Hi Rafael,
thanks for taking the time to go through the series.
On 31/03/2023 18:04, Rafael J. Wysocki wrote:
On Fri, Feb 3, 2023 at 10:47 PM Daniel Lezcano
<daniel.lezcano@xxxxxxxxxx> wrote:
On 03/02/2023 19:46, Rafael J. Wysocki wrote:
On Fri, Feb 3, 2023 at 6:34 PM Daniel Lezcano <daniel.lezcano@xxxxxxxxxx> wrote:
This series introduces the generic trip points usage in the thermal ACPI
driver. It provides a step by step changes to move the current code the
generic trip points.
I don't have an ACPI platform, the code is not tested.
What's the purpose of sending this now, then? Should it be an RFC?
I'm certainly going to treat it this way.
I did basic testing on a x86 laptop having critical trip points but
nothing else.
I understand it can be treated as RFC.
So I've gone through this series now and I'm not entirely convinced.
While I agree with the general direction (using a generically-defined
trip point representation instead of a home-grown one is definitely an
improvement IMV and I understand the idea of putting all trip points
into an array which then will allow the overhead in the core to be
reduced), I don't quite like the way the change is carried out in the
series. In particular, I'd prefer to avoid introducing "temporary"
structures that get removed entirely by subsequent patches in the
series - this makes the intermediate steps sort of pointless and
doesn't really help to understand what's going on (quite on the
contrary even, AFAIAC).
I'm surprised it is less understandable. The ACPI trip points structure
have nested and duplicated descriptions.

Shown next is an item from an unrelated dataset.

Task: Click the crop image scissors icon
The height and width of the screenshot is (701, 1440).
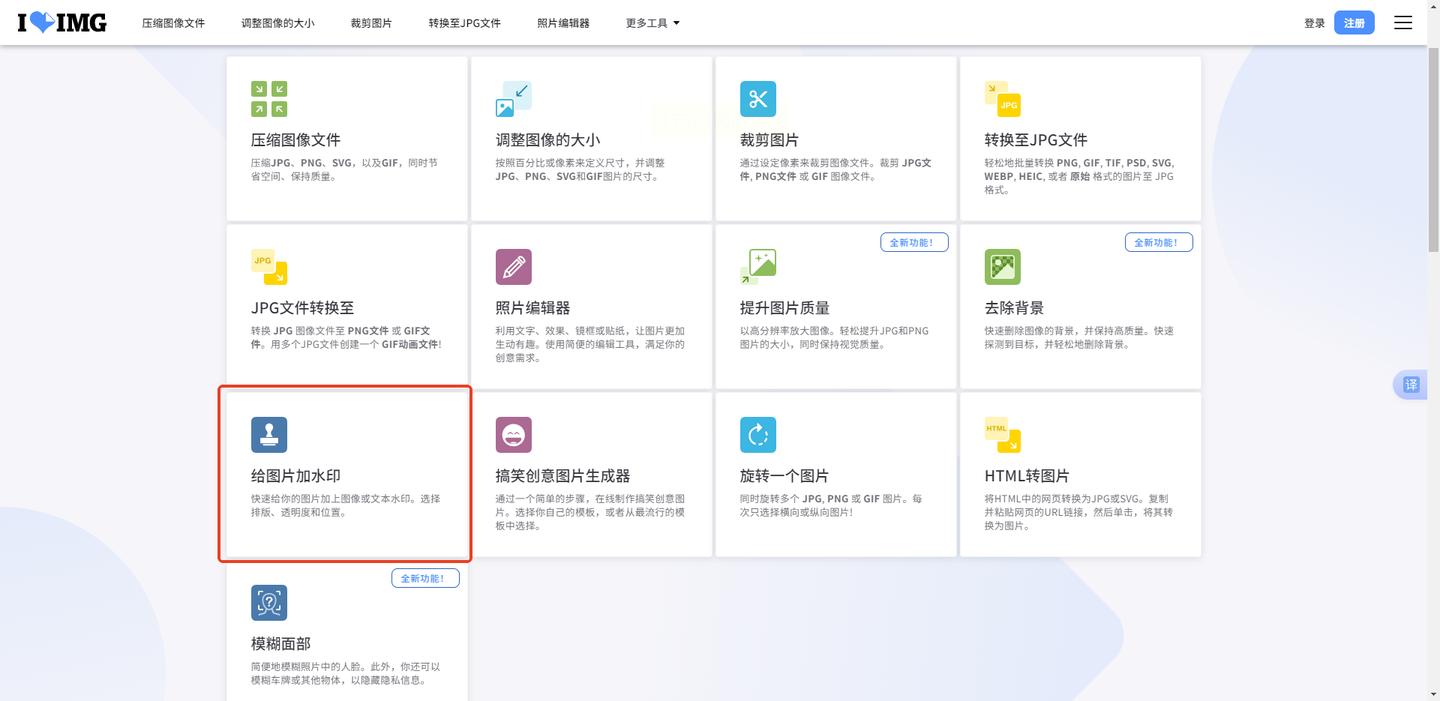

The resulting code goes through
these structures depending on the type.
In order to convert the code to deal with the same structure, the first
patches are moving the structures into a single one, so can more easily
replace one by another.
Before doing a full conversion to the trip point changes, they co-exist.
I also don't quite like changes like the
temperature unit conversion in patch 9.
Is it the conversion itself or how the changes are done?
Personally, I would do it differently. I would start with changing
the ACPI thermal driver to use the generic trip point definition (with
possible extensions)
Do you mean the adding a 'private' field in the trip point structure:
struct thermal_trip {
int temperature;
int hysteresis;
enum thermal_trip_type type;
void *data;
};
?
instead of the home-grown one and continue from
there. I think that this would be more straightforward, but I guess I
just need to try it out myself.
Beyond that, there is a question regarding the desired behavior of the
whole framework in some cases, like when the trip points get modified
by firmware and the kernel gets a notification to re-enumerate them.
Yes, I think we should introduce a new function:
thermal_zone_device_trips_update(struct thermal_zone_device *tz,
struct thermal_trip *trips, int nr_trips);
This may happen in ACPI-enabled systems in general, so the ACPI
thermal driver needs to be prepared for it, but not just the driver -
the thermal core needs to be prepared for it too. So the question is
how it all should work in principle.
I recently sent a patch when passing the thermal zone parameters where
the structure is kmemdup'ed and stored in the thermal zone device
structure [1].
[1]
https://lore.kernel.org/all/20230307133735.90772-11-daniel.lezcano@xxxxxxxxxx/
That allows to initialize the thermal zone device and let the core code
thermal framework to do stuff with it.
The caller does not have to keep the thermal zone device parameter
structure, it can create it on the stack and the forget it.
IMO, we should do the same for the thermal trip array. So the thermal
framework kmemdups it, reorders it if needed. The thermal trip array is
then just an initialization array and once it is passed to
thermal_zone_device_register_with_trips(), the driver should not use it
anymore but use the thermal framework API.
Having the private data in the thermal trip structure will allow the
ACPI to store the trip id, so the trip array can be reordered.
AFAICS, not only the trip
temperature can change, but the ordering of them can change as well
such that the passive trip point lies between the active ones, for
example. So when this happens, is the core going to tear down all of
the trip point representation in sysfs and re-create it from scratch,
even if it may be used by user space (that may not be prepared for the
re-enumeration) at that point, or is it sufficient to simply make the
trip point attributes return different values when the corresponding
trip points change?
IMO, the function thermal_zone_device_trips_update() can take care of:
- delete the sysfs entries
- reorder the trip points,
- create the sysfs entries
- notify THERMAL_ZONE_TRIP_CHANGED
- update the thermal zone
Probably we can move part of the code from
thermal_zone_device_register() into this function
The userspace should be aware of the THERMAL_ZONE_TRIP_CHANGED event.
However, I'm not sure there is an trip update leading to a change of the
number of trip points as well as changing the order.